En l'espèce, les actes de violence reprochés au recourant ne sont pas en relation directe avec l'exercice de la profession de chauffeur de taxis. Quoiqu'inadmissibles et punissables sur le plan pénal, ils sont d'une gravité relative. Ils se sont enfin déroulés avant que l'autorité intimée ait délivré une nouvelle autorisation au recourant et celui-ci ne fait l'objet d'aucune plainte dans l'exercice de sa profession de chauffeur de taxis. Il convient dès lors d'admettre que les conditions pour une révocation de l'autorisation de pratiquer la profession de chauffeur de taxis ne sont pas réunies.

 

Quant à l'infraction à la loi fédérale sur la circulation routière du 19 décembre 1958 (LCR - RS 741.01)

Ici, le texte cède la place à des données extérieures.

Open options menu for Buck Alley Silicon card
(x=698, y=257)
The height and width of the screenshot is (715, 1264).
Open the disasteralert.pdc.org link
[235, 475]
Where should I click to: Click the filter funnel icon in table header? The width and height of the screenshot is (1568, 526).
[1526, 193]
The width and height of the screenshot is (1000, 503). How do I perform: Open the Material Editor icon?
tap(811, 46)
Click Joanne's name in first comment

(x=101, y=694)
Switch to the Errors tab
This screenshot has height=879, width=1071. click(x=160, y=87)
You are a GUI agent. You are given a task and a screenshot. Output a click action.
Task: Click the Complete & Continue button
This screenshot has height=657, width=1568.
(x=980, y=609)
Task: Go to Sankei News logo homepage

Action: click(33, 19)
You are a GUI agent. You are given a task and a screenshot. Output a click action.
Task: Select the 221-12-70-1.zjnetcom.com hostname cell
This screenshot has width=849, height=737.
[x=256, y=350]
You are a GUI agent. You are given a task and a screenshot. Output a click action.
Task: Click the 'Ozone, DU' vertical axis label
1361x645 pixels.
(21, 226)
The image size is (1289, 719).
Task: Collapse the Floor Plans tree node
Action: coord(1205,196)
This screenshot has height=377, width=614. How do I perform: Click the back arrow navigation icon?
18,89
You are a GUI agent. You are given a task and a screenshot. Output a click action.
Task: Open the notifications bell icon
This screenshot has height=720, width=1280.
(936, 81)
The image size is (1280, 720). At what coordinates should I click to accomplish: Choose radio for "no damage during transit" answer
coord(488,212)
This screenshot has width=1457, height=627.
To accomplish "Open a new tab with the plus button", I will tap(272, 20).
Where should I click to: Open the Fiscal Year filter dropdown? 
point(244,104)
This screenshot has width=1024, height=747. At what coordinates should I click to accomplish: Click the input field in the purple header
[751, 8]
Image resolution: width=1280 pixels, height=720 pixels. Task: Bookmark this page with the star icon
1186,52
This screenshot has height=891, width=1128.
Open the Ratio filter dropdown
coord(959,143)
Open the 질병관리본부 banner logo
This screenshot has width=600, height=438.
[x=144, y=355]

datant du 19 octobre 2002, soit une conduite en état d'ébriété, elle est également antérieure au renouvellement de la carte professionnelle du recourant et elle n'est pas à elle seule, pour autant qu'elle demeure un fait unique, d'une gravité telle qu'elle justifie la révocation.

 

La décision attaquée doit être annulée.

 

3. Bien fondé, le recours est admis. Son auteur, qui obtient gain de cause, n'aura pas à s'acquitter des frais de la cause (art. 87 al. premier LPA). Il n'aura droit en revanche qu'à une indemnité de procédure réduite, d'un montant de CHF 400.-, les motifs du présent arrêt étant sans relation avec l'argumentation qu'il a développée.

 

 

PAR CES MOTIFS

le Tribunal administratif

à la forme :

 

déclare recevable le recours interjeté le 8 mai 2003 par Monsieur ___________ S___________ contre la décision du département de justice, police et sécurité du 8 avril 2003;

 

au fond :

 

l'admet;

 

annule la décision attaquée;

 

dit qu'il n'est pas perçu d'émolument;

 

alloue une indemnité d'un montant de CHF 400.- au recourant à la charge de l'État de Genève;

communique le présent arrêt à Me Giovanni Curcio, avocat du recourant, ainsi qu'au département de justice, police et sécurité.

 


Siégeants : M. Paychère, président, M. Thélin et Mme Bovy, juges.

 

Au nom du Tribunal administratif :

la greffière-juriste adj. : le vice-président :

 

 

M. Tonossi F. Paychère

 


Copie conforme de cet arrêt a été communiquée aux parties.